Aléas climatiques
Réintégration de la DEP : application de l'exonération partielle en cas d'aléa
Lorsqu'une exploitation est confrontée à un événement d'origine climatique, sanitaire ou environnementale, une partie des sommes issues du compte épargne de précaution (CEP) peut bénéficier d'un avantage fiscal. En effet, lorsque ces fonds sont utilisés pour couvrir des dépenses liées à l'exploitation, 30 % des montants réintégrés sont exonérés d'impôt.

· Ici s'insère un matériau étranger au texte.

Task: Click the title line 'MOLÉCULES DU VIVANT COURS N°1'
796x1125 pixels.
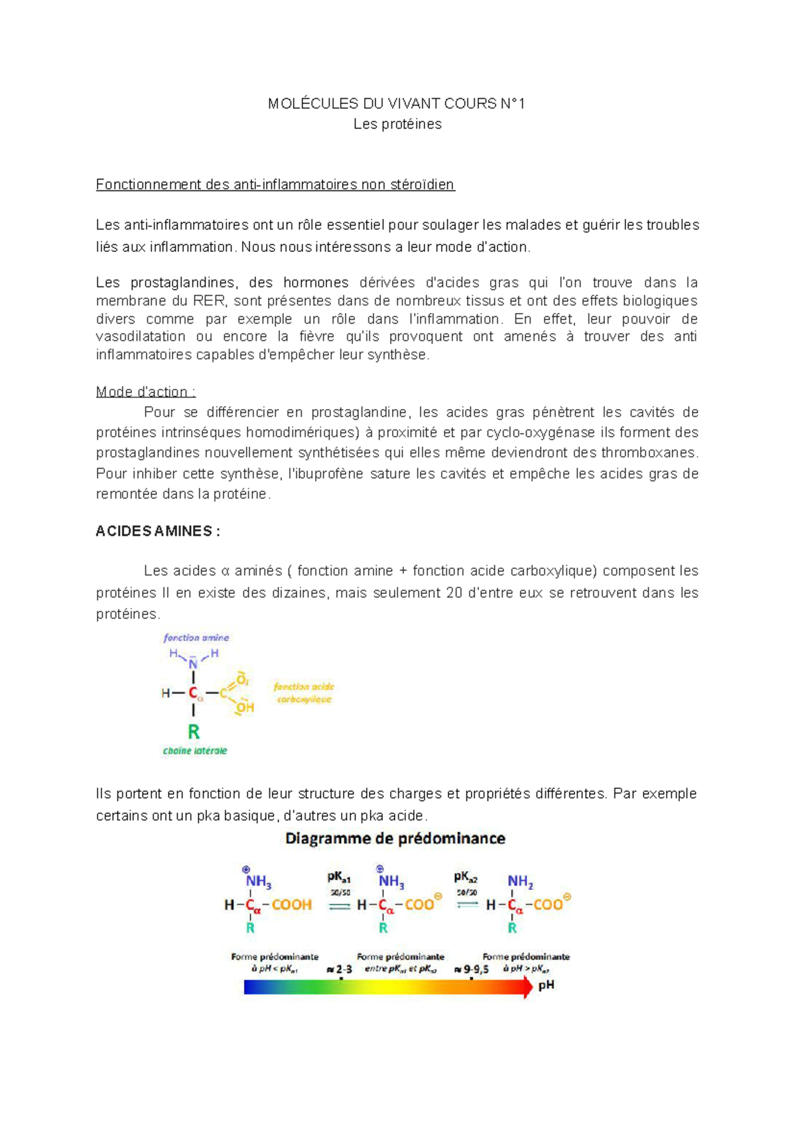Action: click(x=396, y=103)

Le bénéfice de cette exonération est limité à 50 000 € par exercice.
Cette disposition est applicable aux exercices comptables clôturés à partir de 2024 et aux suivants.
Publié le 03.07.2026
Quels risques permettent de bénéficier de l'exonération ?
L'exonération partielle s'applique lorsque l'exploitation est confrontée à l'un des événements suivants :
▶️ Pertes économiques liées à un risque sanitaire ou environnemental
Sont concernées les pertes résultant de l'apparition d'une maladie animale ou végétale, ou d'un événement environnemental, dès lors que celui-ci ouvre droit à une indemnisation versée par un fonds de mutualisation agréé par l'autorité administrative.
▶️ Pertes de récoltes ou de cultures
Les dommages causés par un aléa climatique peuvent également être pris en compte lorsqu'ils donnent lieu à une indemnisation, soit au titre d'un contrat d'assurance multirisque climatique, soit dans le cadre du dispositif de solidarité nationale.
À noter que lorsqu'un exploitant est assuré mais que le montant de ses pertes reste inférieur au seuil déclenchant l'indemnisation, il ne peut pas prétendre à l'exonération partielle.
▶️ Pertes des moyens de production
L'exonération est également ouverte en cas de destruction ou de perte des moyens de production (perte de fonds) consécutive à une calamité agricole, sous réserve que cette situation remplisse les conditions prévues pour bénéficier d'une indemnisation.
Quelles sont les conditions liées à l'assurance ?
Pour profiter de l'exonération partielle applicable à la reprise de la Déduction pour Épargne de Précaution (DEP), l'exploitant doit satisfaire à l'ensemble des critères exigés pour obtenir une indemnisation.
Lorsque le dispositif d'indemnisation impose la souscription d'un contrat d'assurance, l'exploitant doit être couvert contre le risque concerné avant la survenance du sinistre.
Enfin, l'assureur ou l'organisme chargé de l'indemnisation doit attester que les conditions d'ouverture du droit à indemnisation sont réunies et confirmer la réalité des dommages constatés sur l'exploitation.
À noter :
- Le bénéfice de l’exonération n’est pas conditionné au versement effectif de l’indemnisation au cours de l’exercice au titre duquel les sommes utilisées sont rapportées et partiellement exonérées.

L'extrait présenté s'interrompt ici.